疚しい皮膚









左肩から腕にかけてのラインにそって、すうと手を滑らせた。
雪国で生まれ育った自分とは、肌の色がだいぶ違う。月光がそれをあらわにする。
太陽とは違う曖昧な光がものの輪郭さえもおぼろげにゆがめる。



「のう、孫市、これは一体なんなのだ」
「これ?」
「お前の左腕にある、この花の模様だ」
「ああ、これか」




うつぶせになって敷布に顔をうずめていた孫市が、にやりと笑ってこちらをのぞいた。
ぐるりと身をよじり上向きになると、枕元にひざを折って座ってこちらをのぞく政宗の頬にその無骨な手を添えた。
まだ若い少年の肌は陶器のように滑らかで、髪の毛は猫のように柔らかかった。



「入れ墨だよ。珍しいことでもないだろ」
「別に、珍しくはないが・・・」



政宗は興味深くその入れ墨を見た。ばらの花をかたどったそれは、孫市のうすく焼けた肌によく似合っていた。
一緒に添えられている異国の文字も、彼らしいといえば彼らしかった。

相手をされないことに少しすねて、孫市は伸ばしていた手をおさめた。
それにも気がつかないようで、政宗はじいっと興味深そうに孫市の腕に咲く花を眺めている。



「興味あるのか」
「そんなことは、」
「ないわけでもないだろ」



のどの奥で低く笑って、孫市は体を起こした。政宗と向かい合うようにしてあぐらをかく。
しばらく見つめあっていたが、頬を赤く染めあげた政宗が、ふいと顔をそむけた。




「昔に付き合ってた女が、彫り師だったんだ」




政宗の目が、大きく見開かれた。




「そうか」




せめて言葉は穏やかにしようとしたが、少し声がふるえてしまった。きゅっと、奥歯を噛み締める。









「お前は、俺に何かくれないのか」

「は?」



困ったように眉尻をさげて、孫市は笑った。この表情に弱い。
いつか、この余裕のような表情をくずしてやるのが、政宗の目標だった。今はまだ、無理かもしれないけれど。

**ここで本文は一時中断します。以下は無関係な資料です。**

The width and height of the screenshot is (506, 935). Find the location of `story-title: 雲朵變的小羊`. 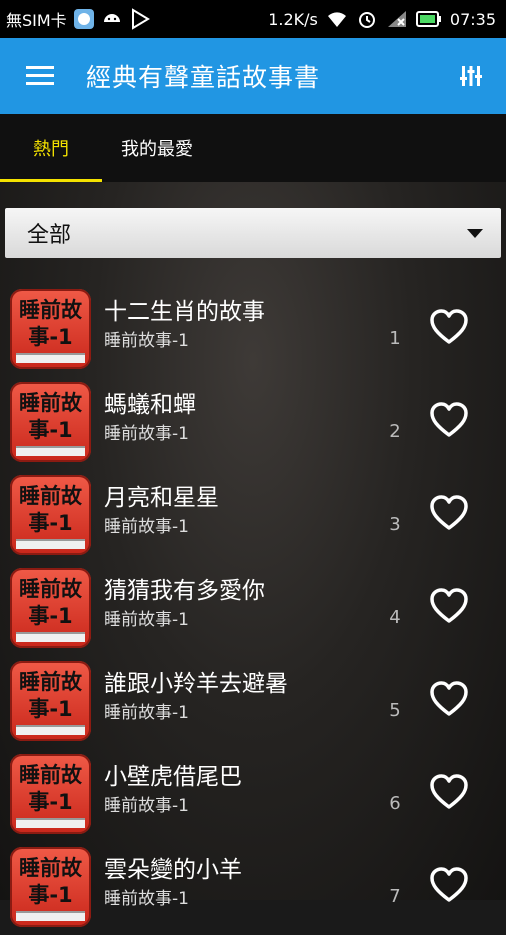

story-title: 雲朵變的小羊 is located at coordinates (173, 870).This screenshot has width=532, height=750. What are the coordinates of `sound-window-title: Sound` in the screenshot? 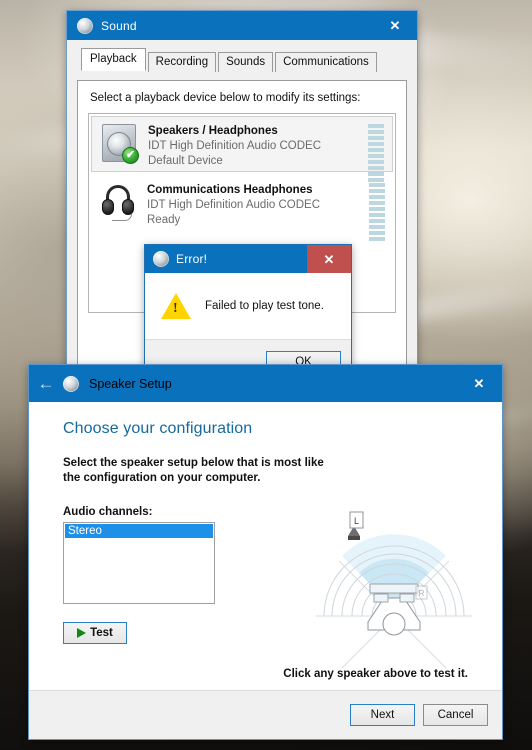 It's located at (119, 26).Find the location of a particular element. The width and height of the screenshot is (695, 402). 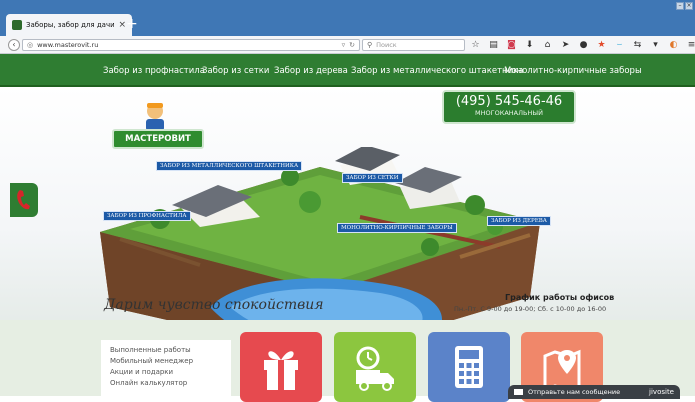

calculator-icon is located at coordinates (469, 367).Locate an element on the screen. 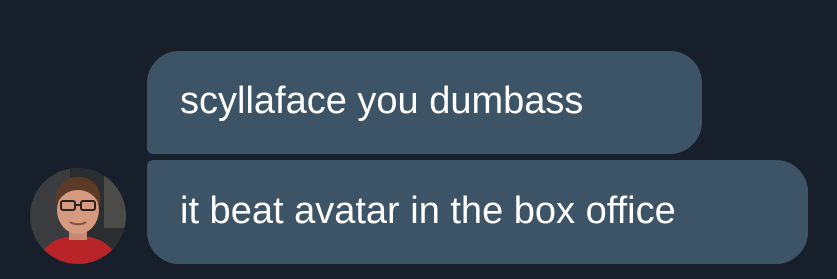 The height and width of the screenshot is (279, 837). message-text: scyllaface you dumbass is located at coordinates (382, 101). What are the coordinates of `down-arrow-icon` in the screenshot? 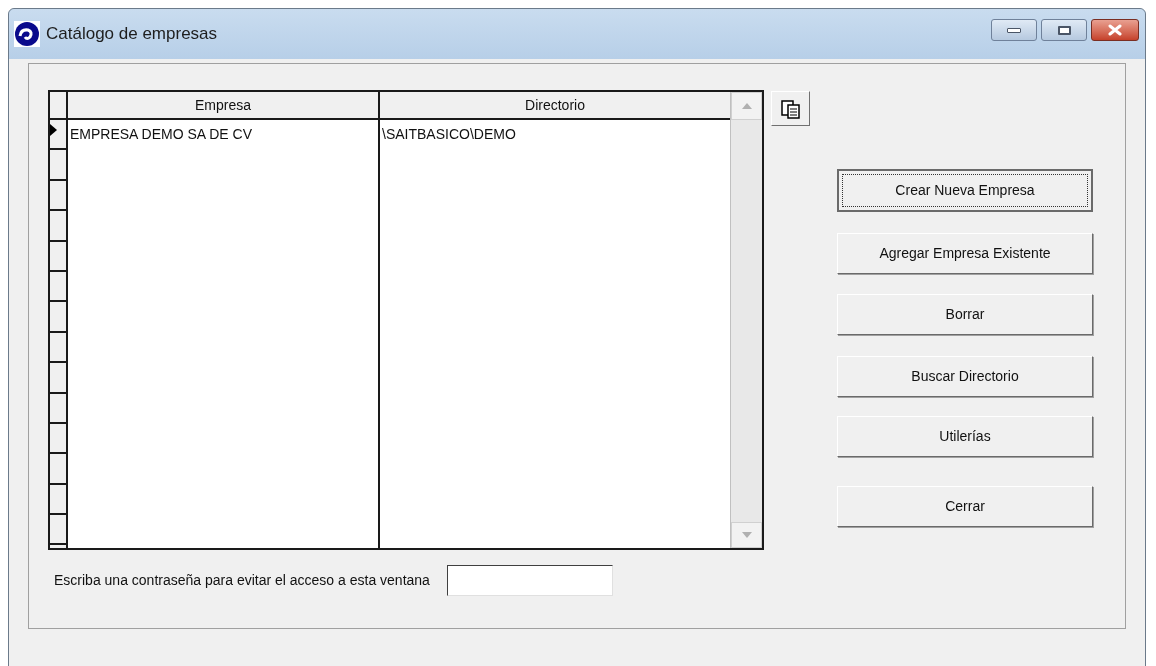 It's located at (746, 535).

孫市の肩にある花に唇を寄せた。少したってから、また離した。
そこだけ少し、赤くなっていた。自分でしたことながら、政宗は恥ずかしくて意図的に視線をずらした。



「そのうち、もっとすごいものをくれてやる」
「そうか、そりゃ楽しみだ」


負け惜しみのように政宗が言うと、かみしめるようにはにかんだ。そしてさらりと孫市が、その花をなでた。
赤いしるしに手がかかるのを見て、政宗は頬を染めた。